The group’s first task was to explore the barriers to neuro-oncology trial accrual, with a particular focus on modifiable barriers [37••]. From the perspective of patients and caregivers, barriers to clinical trial participation include lack of awareness of trial opportunities, misconceptions about research participation, and cost and travel constraints, as well as study burden and inconvenience. Gathering input from patients during the clinical trial design process as well as decentralization of clinical trials may be helpful in developing more patient-friendly clinical trials. In the USA, age, race, gender, and socioeconomic status influence treatment delivery in glioblastoma [62]. Racial bias and mistrust in the medical community may impact the enrollment of underrepresented minorities. Recommendations for improving diversity in study populations include community outreach and education of providers on gender and racial disparities.

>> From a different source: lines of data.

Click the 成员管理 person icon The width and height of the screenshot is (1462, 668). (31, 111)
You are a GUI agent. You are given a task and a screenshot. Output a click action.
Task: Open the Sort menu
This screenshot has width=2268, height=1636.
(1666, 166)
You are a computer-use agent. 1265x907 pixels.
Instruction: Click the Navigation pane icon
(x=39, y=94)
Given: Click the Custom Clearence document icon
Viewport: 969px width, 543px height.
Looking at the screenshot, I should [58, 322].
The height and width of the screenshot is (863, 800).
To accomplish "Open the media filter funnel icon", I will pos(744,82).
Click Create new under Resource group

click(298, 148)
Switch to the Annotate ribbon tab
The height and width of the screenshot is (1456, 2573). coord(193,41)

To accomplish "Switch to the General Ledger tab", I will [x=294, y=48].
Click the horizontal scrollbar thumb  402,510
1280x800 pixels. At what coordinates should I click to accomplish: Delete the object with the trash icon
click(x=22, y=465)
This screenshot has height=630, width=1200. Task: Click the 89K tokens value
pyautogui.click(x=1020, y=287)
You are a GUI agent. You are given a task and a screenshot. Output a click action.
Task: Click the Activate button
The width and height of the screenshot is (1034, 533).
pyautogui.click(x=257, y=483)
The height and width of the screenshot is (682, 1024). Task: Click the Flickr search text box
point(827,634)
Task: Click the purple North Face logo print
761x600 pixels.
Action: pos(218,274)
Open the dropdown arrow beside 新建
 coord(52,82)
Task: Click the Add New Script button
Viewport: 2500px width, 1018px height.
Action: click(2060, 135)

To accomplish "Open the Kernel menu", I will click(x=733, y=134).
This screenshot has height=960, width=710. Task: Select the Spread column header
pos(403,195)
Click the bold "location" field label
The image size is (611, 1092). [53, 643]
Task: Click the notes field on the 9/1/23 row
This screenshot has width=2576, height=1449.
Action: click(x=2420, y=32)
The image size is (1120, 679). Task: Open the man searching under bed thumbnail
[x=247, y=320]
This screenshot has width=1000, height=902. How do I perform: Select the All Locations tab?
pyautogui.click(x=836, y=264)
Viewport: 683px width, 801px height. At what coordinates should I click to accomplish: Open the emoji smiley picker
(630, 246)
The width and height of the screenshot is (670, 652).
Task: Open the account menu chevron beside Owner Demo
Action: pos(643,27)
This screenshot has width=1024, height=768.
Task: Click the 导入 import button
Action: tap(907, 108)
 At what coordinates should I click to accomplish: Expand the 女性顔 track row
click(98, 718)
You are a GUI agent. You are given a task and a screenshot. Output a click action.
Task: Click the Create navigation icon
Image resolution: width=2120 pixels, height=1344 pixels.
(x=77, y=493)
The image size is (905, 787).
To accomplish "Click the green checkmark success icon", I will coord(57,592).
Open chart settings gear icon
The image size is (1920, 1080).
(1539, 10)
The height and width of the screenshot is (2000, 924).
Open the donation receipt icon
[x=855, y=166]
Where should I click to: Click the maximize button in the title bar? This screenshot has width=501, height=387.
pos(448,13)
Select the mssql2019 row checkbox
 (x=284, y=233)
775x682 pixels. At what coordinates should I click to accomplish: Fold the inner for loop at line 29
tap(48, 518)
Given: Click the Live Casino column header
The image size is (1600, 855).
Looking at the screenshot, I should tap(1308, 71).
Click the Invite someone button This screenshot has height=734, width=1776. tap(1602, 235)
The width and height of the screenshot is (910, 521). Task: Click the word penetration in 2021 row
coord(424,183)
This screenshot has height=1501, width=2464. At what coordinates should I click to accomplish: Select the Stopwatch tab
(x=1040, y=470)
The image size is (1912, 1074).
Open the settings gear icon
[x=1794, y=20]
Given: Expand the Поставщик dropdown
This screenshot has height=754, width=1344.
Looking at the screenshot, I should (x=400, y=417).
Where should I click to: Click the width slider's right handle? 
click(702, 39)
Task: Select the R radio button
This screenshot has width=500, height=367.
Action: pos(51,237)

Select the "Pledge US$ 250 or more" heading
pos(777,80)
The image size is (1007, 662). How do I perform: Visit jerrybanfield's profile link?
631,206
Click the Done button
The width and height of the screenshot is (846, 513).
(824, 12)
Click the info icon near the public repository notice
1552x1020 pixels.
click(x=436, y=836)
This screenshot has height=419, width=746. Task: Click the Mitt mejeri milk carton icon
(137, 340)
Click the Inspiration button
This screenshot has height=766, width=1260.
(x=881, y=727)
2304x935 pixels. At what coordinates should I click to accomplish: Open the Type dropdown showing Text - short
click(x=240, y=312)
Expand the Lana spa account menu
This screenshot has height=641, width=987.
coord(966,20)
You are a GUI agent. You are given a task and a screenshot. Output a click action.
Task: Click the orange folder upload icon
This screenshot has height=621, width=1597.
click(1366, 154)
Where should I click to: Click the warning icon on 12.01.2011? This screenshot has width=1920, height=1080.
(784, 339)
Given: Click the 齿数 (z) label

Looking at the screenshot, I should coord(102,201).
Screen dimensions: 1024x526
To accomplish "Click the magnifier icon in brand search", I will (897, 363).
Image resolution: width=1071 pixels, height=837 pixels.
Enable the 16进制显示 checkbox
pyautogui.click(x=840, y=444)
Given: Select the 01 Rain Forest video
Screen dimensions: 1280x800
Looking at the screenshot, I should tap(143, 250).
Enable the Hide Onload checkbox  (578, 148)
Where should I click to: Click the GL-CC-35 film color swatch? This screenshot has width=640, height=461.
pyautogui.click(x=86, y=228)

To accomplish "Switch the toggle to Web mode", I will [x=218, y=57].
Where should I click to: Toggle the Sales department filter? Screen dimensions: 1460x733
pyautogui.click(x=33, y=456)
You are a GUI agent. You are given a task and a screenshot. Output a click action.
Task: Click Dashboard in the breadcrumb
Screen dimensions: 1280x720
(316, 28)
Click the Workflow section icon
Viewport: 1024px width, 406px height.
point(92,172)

The group next re-examined clinical trial eligibility for brain tumor studies [38]. Table 2 summarizes consensus recommendations for neuro-oncology clinical trial eligibility. Overly restrictive eligibility criteria may impair trial accrual, limit patient access to investigational treatments, and limit generalizability [64]. Overly permissive eligibility criteria may increase the risk of harm to patients. In general, eligibility criteria should be tailored depending on the study population, the toxicity and mechanism of action of the study agent, the phase of the study, and the objectives of the study. For example, only the relevant laboratory tests based on the safety profile of the study agent should be used as the basis for eligibility criteria. The group also recommended expanding eligibility criteria for GBM trials when appropriate to include patients with diffuse astrocytic glioma, IDH-wildtype, with molecular features of glioblastoma, WHO grade IV [65].

Table 2 Summary of recommendations for neuro-oncology clinical trial eligibility [63]. Reprinted with permission from Lee EQ et al. Neuro Oncol 2020 May 15;22(5):601-612

Summary

Various groups within the neuro-oncology community continue efforts to improve the accrual, design, conduct, and interpretability of clinical trials. Working groups within RANO, including iRANO and RANO-BM, continue to validate and refine their initial radiographic response criteria. The National Brain Tumor Society held a workshop in July 2020 on innovating brain tumor clinical trials based on lessons learned from the COVID-19 experience with participation from various stakeholders including the US Food and Drug Administration (FDA), academic and community clinicians, researchers, industry, clinical research organizations, patients and patient advocates, and representatives from SNO and the National Cancer Institute [48]. Consensus recommendations from the workshop include further development of virtual neuro-oncologic assessment, evaluation of which clinical trial elements can be decentralized, and more widespread adoption of the standardized imaging protocols for primary brain tumor [57••] and brain metastases [58••] trials to support enhanced imaging expertise in the community setting.